# Windows 2008 Multi-homed Static Routing 101 Issue with RRAS



## MichiNet (Oct 23, 2009)

Hey guys,

I'm a networking nooby, running Win2k8 Standard for the office I just opened up on a Dell 2850.

This is my network plan, Internet -> NIC #1 <-RRAS-> NIC #2 -> Linksys SD216 Switch -> Clients running WinXP Pro

Communicating between the clients and server works just fine and dandy but my clients don't get internet and I've been honestly reading all the forums and blogs in every language known to man and I haven't been able to figure out how to make this static route work... at least I got down to the point where I know it's gotta be the routing table that's messing me up, so here goes:

I disabled IPv6 on both adapters.

My routing config and table can also be found here: http://www.tempcode.com/im I uploaded it on tempcode because for some odd reason this forum wouldn't save carriage returns :| (rectified)
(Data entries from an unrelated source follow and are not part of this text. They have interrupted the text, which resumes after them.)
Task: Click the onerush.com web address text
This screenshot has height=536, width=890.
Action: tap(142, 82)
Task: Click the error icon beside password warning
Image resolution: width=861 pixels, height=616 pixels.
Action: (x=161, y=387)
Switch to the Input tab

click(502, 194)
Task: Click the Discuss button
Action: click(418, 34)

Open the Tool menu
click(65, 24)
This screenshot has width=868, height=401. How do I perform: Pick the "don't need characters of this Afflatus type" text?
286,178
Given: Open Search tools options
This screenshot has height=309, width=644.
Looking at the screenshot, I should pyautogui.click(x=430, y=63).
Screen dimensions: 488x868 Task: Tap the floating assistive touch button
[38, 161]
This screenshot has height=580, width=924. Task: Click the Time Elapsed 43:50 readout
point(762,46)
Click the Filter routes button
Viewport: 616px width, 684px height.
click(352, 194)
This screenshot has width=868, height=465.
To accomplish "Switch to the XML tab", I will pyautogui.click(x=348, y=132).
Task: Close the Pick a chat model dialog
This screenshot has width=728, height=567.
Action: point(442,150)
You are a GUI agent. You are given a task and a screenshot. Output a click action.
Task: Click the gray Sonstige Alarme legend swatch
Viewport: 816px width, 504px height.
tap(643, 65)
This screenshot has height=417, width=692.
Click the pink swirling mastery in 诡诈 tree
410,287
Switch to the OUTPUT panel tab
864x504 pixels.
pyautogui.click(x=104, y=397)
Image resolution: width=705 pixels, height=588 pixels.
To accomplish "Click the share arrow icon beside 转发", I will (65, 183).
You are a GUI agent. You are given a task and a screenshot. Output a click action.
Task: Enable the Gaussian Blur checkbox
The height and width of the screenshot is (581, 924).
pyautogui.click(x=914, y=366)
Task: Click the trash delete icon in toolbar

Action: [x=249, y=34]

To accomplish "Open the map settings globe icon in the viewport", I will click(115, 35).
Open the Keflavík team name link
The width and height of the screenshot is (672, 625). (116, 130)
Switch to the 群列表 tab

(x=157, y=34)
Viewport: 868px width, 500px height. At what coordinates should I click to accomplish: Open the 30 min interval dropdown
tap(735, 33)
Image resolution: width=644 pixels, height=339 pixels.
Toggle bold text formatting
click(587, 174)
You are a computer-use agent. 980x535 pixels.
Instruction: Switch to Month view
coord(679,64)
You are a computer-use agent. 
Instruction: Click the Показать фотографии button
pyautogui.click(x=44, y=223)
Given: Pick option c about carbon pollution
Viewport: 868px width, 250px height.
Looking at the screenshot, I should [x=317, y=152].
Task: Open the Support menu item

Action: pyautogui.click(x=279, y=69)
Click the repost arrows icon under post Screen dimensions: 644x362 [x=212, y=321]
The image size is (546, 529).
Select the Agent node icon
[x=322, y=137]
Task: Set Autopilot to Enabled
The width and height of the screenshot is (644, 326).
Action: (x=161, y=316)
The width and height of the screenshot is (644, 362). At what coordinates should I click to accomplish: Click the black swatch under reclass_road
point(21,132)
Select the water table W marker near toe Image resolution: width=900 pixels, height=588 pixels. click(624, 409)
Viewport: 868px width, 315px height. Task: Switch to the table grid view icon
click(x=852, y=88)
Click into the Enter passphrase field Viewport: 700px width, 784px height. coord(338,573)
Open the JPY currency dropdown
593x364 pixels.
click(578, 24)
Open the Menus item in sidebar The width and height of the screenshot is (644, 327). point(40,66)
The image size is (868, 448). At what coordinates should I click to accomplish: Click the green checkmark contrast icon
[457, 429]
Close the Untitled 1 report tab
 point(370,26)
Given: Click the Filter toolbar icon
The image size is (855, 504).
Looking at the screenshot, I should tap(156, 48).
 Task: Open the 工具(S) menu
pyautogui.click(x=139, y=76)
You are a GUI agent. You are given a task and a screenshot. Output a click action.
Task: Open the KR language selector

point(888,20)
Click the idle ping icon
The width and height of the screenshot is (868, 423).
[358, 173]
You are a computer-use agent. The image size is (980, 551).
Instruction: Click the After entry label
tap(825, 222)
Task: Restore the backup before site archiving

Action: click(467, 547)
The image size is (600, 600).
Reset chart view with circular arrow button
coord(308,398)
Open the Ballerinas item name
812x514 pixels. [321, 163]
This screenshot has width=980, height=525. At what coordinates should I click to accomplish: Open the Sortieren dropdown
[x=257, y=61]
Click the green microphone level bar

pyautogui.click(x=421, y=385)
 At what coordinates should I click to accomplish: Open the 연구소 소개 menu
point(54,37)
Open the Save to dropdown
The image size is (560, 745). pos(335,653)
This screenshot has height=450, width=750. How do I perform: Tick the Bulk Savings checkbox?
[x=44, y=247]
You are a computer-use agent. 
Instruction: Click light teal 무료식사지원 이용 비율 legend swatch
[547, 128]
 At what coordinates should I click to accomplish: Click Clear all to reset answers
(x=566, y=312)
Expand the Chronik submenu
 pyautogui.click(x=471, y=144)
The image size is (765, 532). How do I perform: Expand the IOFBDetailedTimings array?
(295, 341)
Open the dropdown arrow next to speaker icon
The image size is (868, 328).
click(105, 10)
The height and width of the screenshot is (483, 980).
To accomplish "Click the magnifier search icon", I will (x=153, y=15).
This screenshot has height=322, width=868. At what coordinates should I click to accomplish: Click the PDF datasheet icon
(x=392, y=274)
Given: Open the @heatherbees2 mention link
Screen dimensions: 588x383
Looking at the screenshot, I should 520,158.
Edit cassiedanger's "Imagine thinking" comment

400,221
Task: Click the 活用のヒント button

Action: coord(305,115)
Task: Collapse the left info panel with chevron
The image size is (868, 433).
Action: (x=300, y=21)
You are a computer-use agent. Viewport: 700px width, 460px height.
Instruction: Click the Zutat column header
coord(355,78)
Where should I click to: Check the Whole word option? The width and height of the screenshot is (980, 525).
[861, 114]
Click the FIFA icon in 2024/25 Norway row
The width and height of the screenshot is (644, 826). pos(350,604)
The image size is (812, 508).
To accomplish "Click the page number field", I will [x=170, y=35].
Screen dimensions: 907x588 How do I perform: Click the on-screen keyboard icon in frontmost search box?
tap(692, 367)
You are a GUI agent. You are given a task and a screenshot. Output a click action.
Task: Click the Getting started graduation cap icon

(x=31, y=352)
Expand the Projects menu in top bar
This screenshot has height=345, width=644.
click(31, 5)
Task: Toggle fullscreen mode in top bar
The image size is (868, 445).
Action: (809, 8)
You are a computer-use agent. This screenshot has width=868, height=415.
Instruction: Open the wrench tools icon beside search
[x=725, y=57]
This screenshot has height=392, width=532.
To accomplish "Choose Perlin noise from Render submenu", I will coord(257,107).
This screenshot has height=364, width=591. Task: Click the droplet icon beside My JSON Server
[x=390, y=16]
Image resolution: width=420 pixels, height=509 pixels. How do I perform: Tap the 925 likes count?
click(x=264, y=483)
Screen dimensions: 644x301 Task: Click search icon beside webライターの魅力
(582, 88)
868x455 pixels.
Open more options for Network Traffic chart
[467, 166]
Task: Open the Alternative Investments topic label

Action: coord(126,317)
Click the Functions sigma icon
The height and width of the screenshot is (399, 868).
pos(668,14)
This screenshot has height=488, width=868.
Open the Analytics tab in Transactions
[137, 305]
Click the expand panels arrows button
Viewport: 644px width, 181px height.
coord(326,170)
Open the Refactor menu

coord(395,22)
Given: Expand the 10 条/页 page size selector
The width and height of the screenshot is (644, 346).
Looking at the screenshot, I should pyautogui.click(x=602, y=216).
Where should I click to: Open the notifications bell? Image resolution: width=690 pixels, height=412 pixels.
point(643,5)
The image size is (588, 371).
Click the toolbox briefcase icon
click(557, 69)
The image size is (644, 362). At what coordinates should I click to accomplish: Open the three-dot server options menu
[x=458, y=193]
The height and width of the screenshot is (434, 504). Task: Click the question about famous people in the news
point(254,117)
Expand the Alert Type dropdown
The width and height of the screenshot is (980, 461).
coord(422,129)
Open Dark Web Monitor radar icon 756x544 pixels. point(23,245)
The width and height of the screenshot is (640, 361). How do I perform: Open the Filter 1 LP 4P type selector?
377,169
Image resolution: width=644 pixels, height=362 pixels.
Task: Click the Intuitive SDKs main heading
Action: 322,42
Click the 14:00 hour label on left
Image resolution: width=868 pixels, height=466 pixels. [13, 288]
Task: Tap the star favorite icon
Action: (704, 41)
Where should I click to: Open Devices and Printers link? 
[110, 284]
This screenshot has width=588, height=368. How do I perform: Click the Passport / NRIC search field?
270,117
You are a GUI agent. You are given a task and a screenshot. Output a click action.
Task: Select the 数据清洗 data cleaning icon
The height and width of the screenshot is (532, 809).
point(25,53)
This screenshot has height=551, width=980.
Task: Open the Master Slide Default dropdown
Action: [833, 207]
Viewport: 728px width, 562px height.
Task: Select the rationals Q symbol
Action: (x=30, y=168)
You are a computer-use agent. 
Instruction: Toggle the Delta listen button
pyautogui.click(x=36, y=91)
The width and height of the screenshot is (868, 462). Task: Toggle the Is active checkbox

NIC #1: To the internet (Interface metric: 1)
IP Address: x.x.217.69
Subnet: 255.255.255.240
GW: x.x.217.65
DNS #1: x.x.217.2
DNS #2: x.x.217.3
NIC #2: To the switch (Interface metric: 2)
IP Address: 200.1.1.1
Subnet: 255.255.255.224
GW: Empty
DNS: Empty
IPv4 Route Table
===========================================================================
Active Routes:
Network Destination Netmask Gateway Interface Metric
 0.0.0.0 0.0.0.0 On-link 200.1.1.1 3
 0.0.0.0 0.0.0.0 x.x.217.65 x.x.217.69 257
 x.x.217.64 255.255.255.240 On-link x.x.217.69 257
 x.x.217.69 255.255.255.255 On-link  x.x.217.69 257
 x.x.217.79 255.255.255.255 On-link x.x.217.69 257
 127.0.0.0 255.0.0.0 On-link 127.0.0.1 306
 127.0.0.1 255.255.255.255 On-link 127.0.0.1 306
 127.255.255.255 255.255.255.255 On-link 127.0.0.1 306
 200.1.1.0 255.255.255.240 On-link 200.1.1.1 258
 200.1.1.1 255.255.255.255 On-link 200.1.1.1 258
 200.1.1.15 255.255.255.255 On-link 200.1.1.1 258
 224.0.0.0 240.0.0.0 On-link 127.0.0.1 306
 224.0.0.0 240.0.0.0 On-link 200.1.1.1 258
 224.0.0.0 240.0.0.0 On-link x.x.217.69 257
 255.255.255.255 255.255.255.255 On-link 127.0.0.1 306
 255.255.255.255 255.255.255.255 On-link 200.1.1.1 258
 255.255.255.255 255.255.255.255 On-link x.x.217.69 257
===========================================================================
Persistent Routes:
 Network Address Netmask Gateway Address Metric
 0.0.0.0 0.0.0.0 x.x.217.65 Default
 0.0.0.0 0.0.0.0 200.1.1.1 1
===========================================================================


I know I'm getting close but gah! I figured I would go with a Class C IP (200.1.1.0/27) to fit my network's needs.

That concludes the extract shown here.